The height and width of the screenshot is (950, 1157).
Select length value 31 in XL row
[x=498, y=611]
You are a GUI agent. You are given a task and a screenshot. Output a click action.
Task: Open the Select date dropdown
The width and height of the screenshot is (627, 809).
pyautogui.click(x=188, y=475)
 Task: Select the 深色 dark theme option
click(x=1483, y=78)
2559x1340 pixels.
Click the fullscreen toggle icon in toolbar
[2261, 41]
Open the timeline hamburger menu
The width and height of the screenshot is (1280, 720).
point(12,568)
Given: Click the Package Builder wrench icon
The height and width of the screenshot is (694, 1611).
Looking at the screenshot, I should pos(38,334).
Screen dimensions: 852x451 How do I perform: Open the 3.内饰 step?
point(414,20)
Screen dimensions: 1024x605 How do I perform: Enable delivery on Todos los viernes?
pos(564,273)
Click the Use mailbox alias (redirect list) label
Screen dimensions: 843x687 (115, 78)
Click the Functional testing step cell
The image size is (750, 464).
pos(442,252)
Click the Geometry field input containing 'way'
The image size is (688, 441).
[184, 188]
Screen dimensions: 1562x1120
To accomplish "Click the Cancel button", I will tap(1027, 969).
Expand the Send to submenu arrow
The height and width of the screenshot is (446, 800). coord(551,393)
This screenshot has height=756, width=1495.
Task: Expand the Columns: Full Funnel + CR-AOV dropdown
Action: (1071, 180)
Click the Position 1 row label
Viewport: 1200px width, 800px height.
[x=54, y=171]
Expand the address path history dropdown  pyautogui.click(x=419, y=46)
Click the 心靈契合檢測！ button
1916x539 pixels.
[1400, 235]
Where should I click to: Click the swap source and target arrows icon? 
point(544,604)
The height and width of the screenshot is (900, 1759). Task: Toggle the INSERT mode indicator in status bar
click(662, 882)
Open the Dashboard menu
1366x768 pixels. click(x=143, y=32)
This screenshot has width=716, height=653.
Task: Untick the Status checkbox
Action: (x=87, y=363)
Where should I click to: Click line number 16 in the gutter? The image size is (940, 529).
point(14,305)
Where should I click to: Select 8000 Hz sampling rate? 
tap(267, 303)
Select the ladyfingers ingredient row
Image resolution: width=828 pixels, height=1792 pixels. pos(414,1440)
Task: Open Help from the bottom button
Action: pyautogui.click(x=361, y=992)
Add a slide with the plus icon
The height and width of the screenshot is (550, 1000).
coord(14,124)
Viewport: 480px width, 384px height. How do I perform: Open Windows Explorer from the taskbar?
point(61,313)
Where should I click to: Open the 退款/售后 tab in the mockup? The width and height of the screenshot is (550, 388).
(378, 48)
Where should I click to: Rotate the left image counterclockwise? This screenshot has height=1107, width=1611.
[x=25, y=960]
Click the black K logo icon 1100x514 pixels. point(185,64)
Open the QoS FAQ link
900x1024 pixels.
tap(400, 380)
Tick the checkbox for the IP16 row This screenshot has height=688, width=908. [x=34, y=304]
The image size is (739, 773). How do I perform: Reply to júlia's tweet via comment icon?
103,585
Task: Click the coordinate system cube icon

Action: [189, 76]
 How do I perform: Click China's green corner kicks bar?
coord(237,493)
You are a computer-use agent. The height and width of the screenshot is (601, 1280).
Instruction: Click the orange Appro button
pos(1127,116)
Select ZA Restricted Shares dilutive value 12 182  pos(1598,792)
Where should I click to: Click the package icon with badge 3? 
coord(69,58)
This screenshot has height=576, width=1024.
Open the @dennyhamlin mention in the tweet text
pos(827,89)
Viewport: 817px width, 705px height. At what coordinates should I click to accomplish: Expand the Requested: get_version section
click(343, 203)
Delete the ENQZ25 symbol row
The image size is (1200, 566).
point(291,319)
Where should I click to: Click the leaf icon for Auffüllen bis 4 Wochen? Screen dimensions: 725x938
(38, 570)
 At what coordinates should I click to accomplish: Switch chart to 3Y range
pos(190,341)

═══

WHAT IS NEEDED:
Would you output the lines from the one that contains "The image size is (739, 773)." to the end of the data, both ends included, exactly as they appear?

PROBLEM SOLUTION:
The image size is (739, 773). How do I perform: Reply to júlia's tweet via comment icon?
103,585
Task: Click the coordinate system cube icon

Action: [189, 76]
 How do I perform: Click China's green corner kicks bar?
coord(237,493)
You are a computer-use agent. The height and width of the screenshot is (601, 1280).
Instruction: Click the orange Appro button
pos(1127,116)
Select ZA Restricted Shares dilutive value 12 182  pos(1598,792)
Where should I click to: Click the package icon with badge 3? 
coord(69,58)
This screenshot has height=576, width=1024.
Open the @dennyhamlin mention in the tweet text
pos(827,89)
Viewport: 817px width, 705px height. At what coordinates should I click to accomplish: Expand the Requested: get_version section
click(343, 203)
Delete the ENQZ25 symbol row
The image size is (1200, 566).
point(291,319)
Where should I click to: Click the leaf icon for Auffüllen bis 4 Wochen? Screen dimensions: 725x938
(38, 570)
 At what coordinates should I click to accomplish: Switch chart to 3Y range
pos(190,341)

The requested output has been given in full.